DAVID KAPLAN: Great to be here as well.

MARTIN: So let's start with the most recent news. This past Friday, the Supreme Court agreed to hear an abortion case out of Louisiana. Can you just briefly explain the central issue in the case and why this is so significant?

KAPLAN: Louisiana had passed a statute that required doctors to have admitting privileges before they could perform abortions. And that would result in virtually no abortion facilities in the state. It's similar to what Texas attempted to do several years ago, and the Supreme Court struck down that law in 2016. But this time, the federal appeals court for Louisiana has upheld the law, and the court was sort of forced to take the case.

MARTIN: The question I think for people who both support abortion rights and expansive abortion rights and those who oppose them is whether the court will turn over the precedent set in Roe v. Wade. Is this case a case that could do that?

MARTIN: It could be. But there is nowhere for the new justices, the Trump justices, Brett Kavanaugh and Neil Gorsuch, to hide. They're going to have to say more than they said at their confirmation hearings, and that's why it's critical. And it is likely that both of them differ from the swing justice of the last 15 years, Anthony Kennedy.

MARTIN: So DACA is another controversial issue. In November, the court's also going to consider whether President Trump can end the DACA program that shields immigrants brought to the United States as children from deportation. It's my understanding that the court isn't going to rule on whether the law itself is legal. So what's the issue here?

KAPLAN: The issue is executive power. The issue is to what extent the Trump administration could reverse the executive action taken by Barack Obama and whether the Trump administration followed the correct procedures. So it will be read by the public as a key ruling on a Trump policy. And therefore, it's important.

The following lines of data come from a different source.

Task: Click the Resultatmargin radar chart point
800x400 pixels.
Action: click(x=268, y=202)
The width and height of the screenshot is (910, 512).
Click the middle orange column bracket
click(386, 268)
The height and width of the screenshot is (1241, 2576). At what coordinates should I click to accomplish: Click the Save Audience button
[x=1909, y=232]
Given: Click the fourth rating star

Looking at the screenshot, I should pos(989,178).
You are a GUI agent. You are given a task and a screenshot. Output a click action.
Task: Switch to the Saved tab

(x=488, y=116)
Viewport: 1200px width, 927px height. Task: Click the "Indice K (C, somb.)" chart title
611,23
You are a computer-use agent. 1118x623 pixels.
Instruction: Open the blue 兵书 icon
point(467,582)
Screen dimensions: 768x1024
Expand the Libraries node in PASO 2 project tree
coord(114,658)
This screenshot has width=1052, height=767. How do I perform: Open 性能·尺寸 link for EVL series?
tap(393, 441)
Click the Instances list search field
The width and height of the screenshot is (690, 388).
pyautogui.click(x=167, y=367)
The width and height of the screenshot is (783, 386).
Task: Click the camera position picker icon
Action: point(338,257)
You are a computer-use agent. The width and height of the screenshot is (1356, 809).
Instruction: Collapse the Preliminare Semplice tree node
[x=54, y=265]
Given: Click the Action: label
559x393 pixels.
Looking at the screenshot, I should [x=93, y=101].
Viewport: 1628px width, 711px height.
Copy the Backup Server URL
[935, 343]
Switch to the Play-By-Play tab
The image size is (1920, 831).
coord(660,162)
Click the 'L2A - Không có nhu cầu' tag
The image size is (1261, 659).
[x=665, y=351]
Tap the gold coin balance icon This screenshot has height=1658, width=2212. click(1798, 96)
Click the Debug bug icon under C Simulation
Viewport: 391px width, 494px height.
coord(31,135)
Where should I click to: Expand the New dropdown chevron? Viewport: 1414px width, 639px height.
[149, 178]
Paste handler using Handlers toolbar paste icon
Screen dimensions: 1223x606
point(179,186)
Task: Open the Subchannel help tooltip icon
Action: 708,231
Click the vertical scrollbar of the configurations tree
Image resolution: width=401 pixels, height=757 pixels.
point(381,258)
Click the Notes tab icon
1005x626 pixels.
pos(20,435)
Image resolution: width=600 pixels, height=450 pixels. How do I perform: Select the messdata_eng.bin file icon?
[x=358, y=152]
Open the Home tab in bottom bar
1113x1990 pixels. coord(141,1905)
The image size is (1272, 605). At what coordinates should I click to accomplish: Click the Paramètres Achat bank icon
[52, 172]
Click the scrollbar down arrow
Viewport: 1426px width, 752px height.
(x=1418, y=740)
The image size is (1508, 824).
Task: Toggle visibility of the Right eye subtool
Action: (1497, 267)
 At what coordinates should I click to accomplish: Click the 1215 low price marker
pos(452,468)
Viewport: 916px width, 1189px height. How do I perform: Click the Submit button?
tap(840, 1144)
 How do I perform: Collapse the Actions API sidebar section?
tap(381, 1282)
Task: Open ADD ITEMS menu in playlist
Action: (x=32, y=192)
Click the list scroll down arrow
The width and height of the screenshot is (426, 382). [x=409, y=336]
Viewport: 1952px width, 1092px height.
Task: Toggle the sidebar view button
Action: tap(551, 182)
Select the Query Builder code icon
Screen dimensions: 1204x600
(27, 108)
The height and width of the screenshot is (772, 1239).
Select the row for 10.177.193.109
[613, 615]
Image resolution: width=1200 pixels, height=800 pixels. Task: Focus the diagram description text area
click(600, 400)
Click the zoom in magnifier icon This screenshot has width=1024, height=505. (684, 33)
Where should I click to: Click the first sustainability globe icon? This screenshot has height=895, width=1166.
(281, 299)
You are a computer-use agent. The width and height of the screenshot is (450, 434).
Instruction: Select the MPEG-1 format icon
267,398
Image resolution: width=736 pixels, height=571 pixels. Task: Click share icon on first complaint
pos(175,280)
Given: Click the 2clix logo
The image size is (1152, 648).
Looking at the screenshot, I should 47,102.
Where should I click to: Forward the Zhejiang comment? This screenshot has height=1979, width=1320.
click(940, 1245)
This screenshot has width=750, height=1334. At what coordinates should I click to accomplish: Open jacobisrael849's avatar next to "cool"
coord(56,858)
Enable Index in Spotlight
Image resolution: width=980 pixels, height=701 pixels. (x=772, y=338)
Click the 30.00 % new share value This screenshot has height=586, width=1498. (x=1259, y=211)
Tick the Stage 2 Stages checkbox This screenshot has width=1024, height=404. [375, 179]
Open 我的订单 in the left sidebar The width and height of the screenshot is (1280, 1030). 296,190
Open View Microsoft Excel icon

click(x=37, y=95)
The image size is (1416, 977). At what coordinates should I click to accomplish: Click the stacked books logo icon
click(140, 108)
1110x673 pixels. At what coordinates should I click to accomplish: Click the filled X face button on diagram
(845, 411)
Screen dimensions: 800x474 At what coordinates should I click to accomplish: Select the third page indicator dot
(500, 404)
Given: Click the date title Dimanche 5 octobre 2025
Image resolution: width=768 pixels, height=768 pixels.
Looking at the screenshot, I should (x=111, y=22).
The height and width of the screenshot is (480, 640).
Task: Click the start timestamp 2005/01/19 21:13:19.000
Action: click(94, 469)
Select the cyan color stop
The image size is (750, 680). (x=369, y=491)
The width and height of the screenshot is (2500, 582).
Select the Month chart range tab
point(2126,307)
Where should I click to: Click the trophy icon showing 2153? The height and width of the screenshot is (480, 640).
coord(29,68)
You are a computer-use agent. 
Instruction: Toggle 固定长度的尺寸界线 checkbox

MARTIN: And so finally, let's turn our focus to the coming week. The court is going to hear three cases related to workplace discrimination on Tuesday. And basically, the question for the court is whether the Civil Rights Act applies to gay and transgender people in the workplace. Is that the crux of the issue?

KAPLAN: Correct. And it's a question of statutory construction - whether Title VII, passed decades ago by Congress to apply to discrimination based on sex, should also be read to apply to sexual orientation. This is the first time several of these justices are going to weigh in on gay rights.

MARTIN: Is there something that people will be seeing on Tuesday that will be relevant to what's to come, or not?

KAPLAN: It's hard to read a whole lot into the questioning during any case. But if you hear a lot of skepticism about the applicability of Title VII to sexual orientation, then I wouldn't be betting a whole lot of money on the court expanding gay rights. And you may find justices on both sides of the ideological aisle saying so, pretty much with the view that if Congress wanted this to apply to sexual orientation, they would have said so. And they can continue - they can change the law in the future. It's not for us to turn the law into that.

MARTIN: That was David Kaplan, former legal affairs editor for Newsweek. He's the author of "The Most Dangerous Branch: Inside The Supreme Court In The Age Of Trump." We reached him in New York.

David Kaplan, thank you so much for talking to us.